### Records supplied
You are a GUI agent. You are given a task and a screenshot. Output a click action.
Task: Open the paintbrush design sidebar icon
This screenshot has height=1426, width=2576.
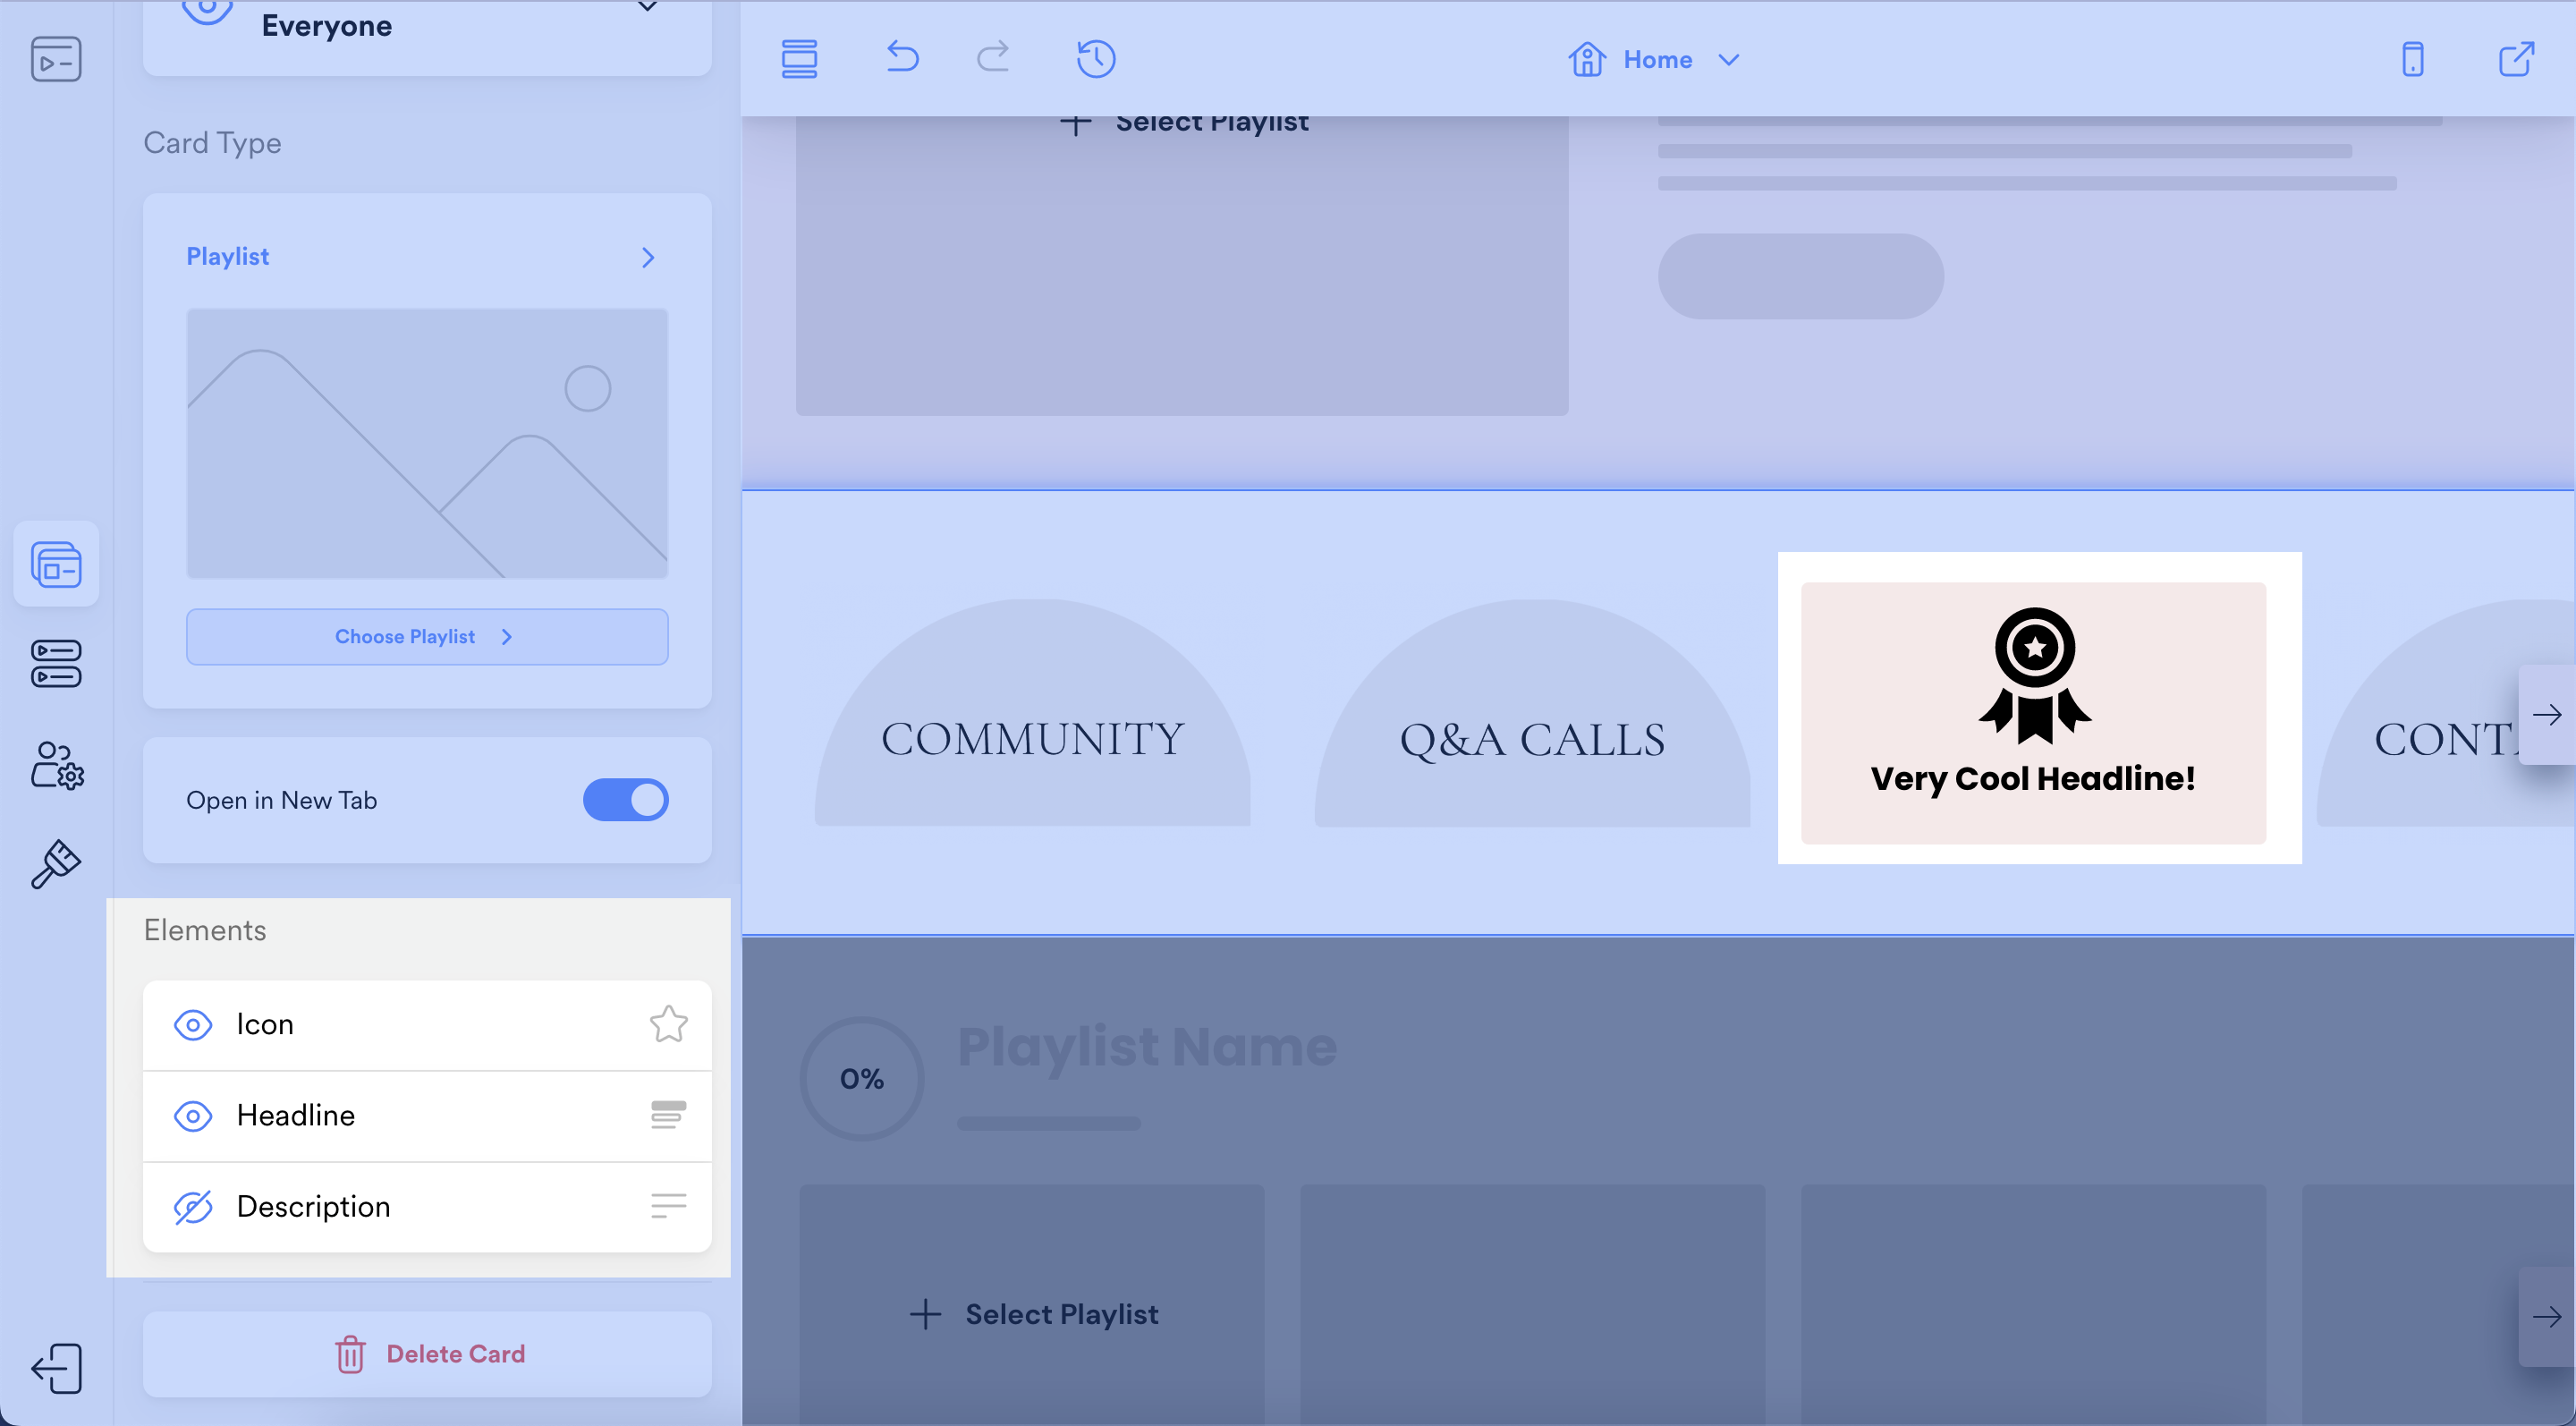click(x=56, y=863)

---

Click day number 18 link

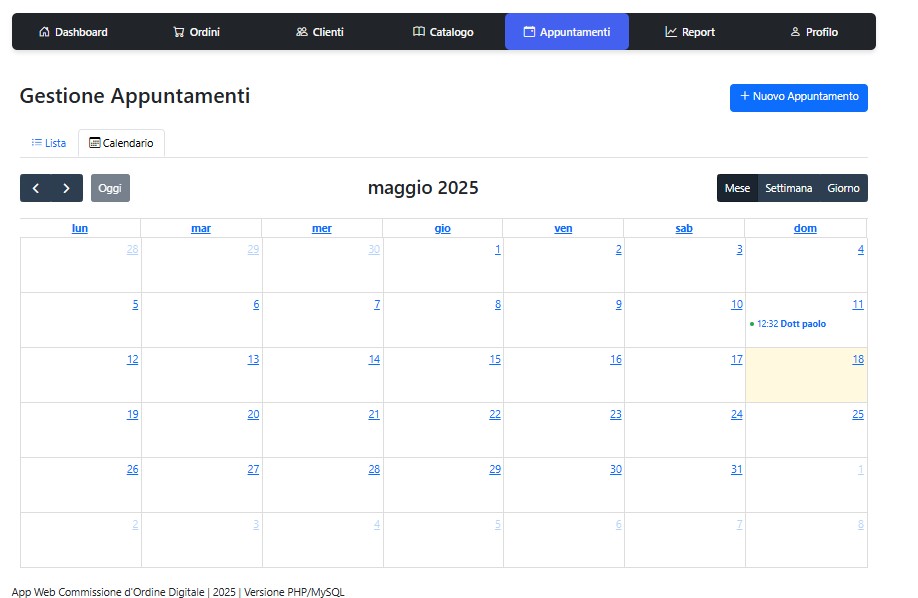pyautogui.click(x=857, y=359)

### What is needed
Output the lines of the records verbatim, starting with the line containing "You are a GUI" and going on through the line containing "click(x=56, y=863)", with both of those lines included. Omit the pictures from the answer.

### Result for this exercise
You are a GUI agent. You are given a task and a screenshot. Output a click action.
Task: Open the paintbrush design sidebar icon
This screenshot has height=1426, width=2576.
click(x=56, y=863)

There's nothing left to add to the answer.